*** Selected extract ***
Spermicide

What is Spermicide?

A spermicide is a product that kills sperm so
they cannot fertilize an egg. It comes in a
variety of forms such as foam, jelly, film,
suppository or tablet.

How to Use Spermicides:

Foam

It comes out of the can much like styling mousse or shaving cream. A plastic applicator fits over the nozzle, for filling. The applicator is then used to deposit the foam inside the vagina, in front of the cervix. It can be used alone or with a condom or diaphragm. Contraception protection is immediate and is effective for at least on hour.

Creams and Jellies

Comes in a tube, much like toothpaste. It can be squirted directly onto a diaphragm or cervical cap, or used with an applicator and deposited in front of the cervix. The are immediately effective in prevention of pregnancy. If used along they can last up to one hour. When used with a diaphragm or cap can remain effective for 6-8 hours.

Suppositories

Spermicidal suppositories are intended for use along or with a condom. They are small, waxxy, lozenge or bullet shaped. They should be inserted into the vagina, in front of the cervix at least 15 minutes before intercourse. They dissolve and block sperm from entering the uterus for up to an hour.

Film

Vaginal Contraceptive Film can be used along or with a condom or diaphragm. It is a small square of gelatin that feels a little like wax paper. This is folded over the finger and inserted into the vagina, in front of the cervix, about 15 minutes before intercourse. It dissolves and does not need to be removed from the body later. It remains effective for up to an hour.

How Effective is Spermicide?

Perfect use failure rate in first year: 6%
Typical use failure rate in first year: 26%

Consistent use is the most important factor in minimizing failure with spermicides. In addition to consistent use, correct placement and correct timing of insertion play an important role in the effectiveness of spermicides.
*** Data extract ***
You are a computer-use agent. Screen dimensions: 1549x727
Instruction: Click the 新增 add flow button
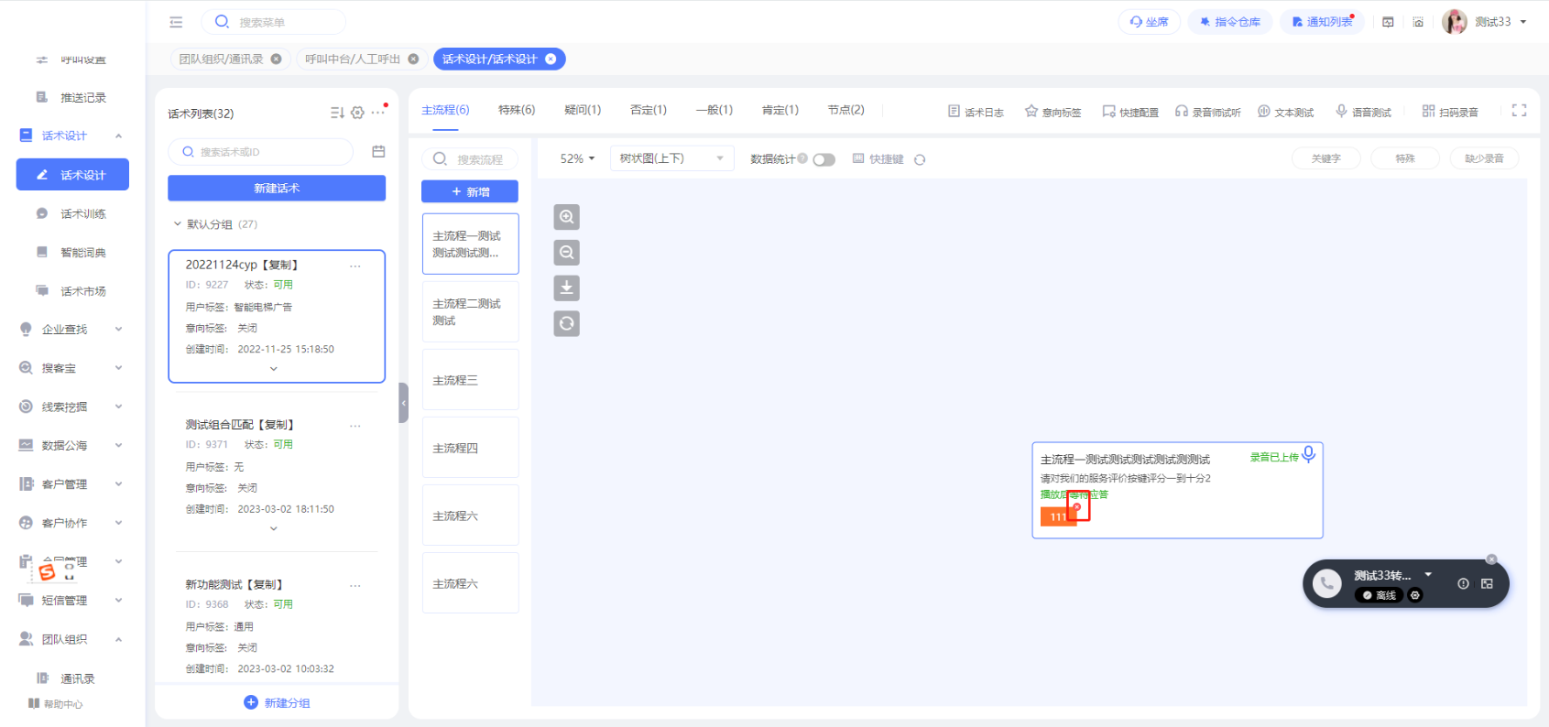pos(470,191)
***
> Using the information
1 - Name the forms of spermicide listed in the "What is Spermicide?" section of the spermicide text.
2 - Continue the spermicide text from the end of its effectiveness section.

> Numbered responses
1 - Foam, jelly, film, suppository, tablet

2 -
Advantages of Spermicide

  • Spermicide products can be purchased without prescription in pharmacies and supermarkets and do not require the user to seek medical consultation
  • They can be used alone, with a vaginal barrier method, or as an adjunct to any of the other contraceptive methods for added protection against pregnancy
  • A male partner need not be involved in the decision to use or in the use of spermicide
  • Spermicides can be kept available for immediate protection, for those who have intercourse infrequently or after long intervals
  • Spermicides can be used to provide lubrication during intercourse, including intercourse with a condom.

Disadvantages of Spermicide

Recent research indicates that the use of spermicides may increase the transmission rate of STIs. Women who are at risk for STIs are encouraged not to use spermicides as they may cause irritation and small tears where bacteria and viruses can be transmitted. Some people will experience burning, stinging or itching while using these products. It is always a good idea to try a few different brands, or forms, as well as trying both octoxynol and nonoxynol-9. People with sensitive skin, or a history of reactions, may want to test the spermicide on the inside of the elbow. People who use spermicides frequently may be more likely to have adverse reactions.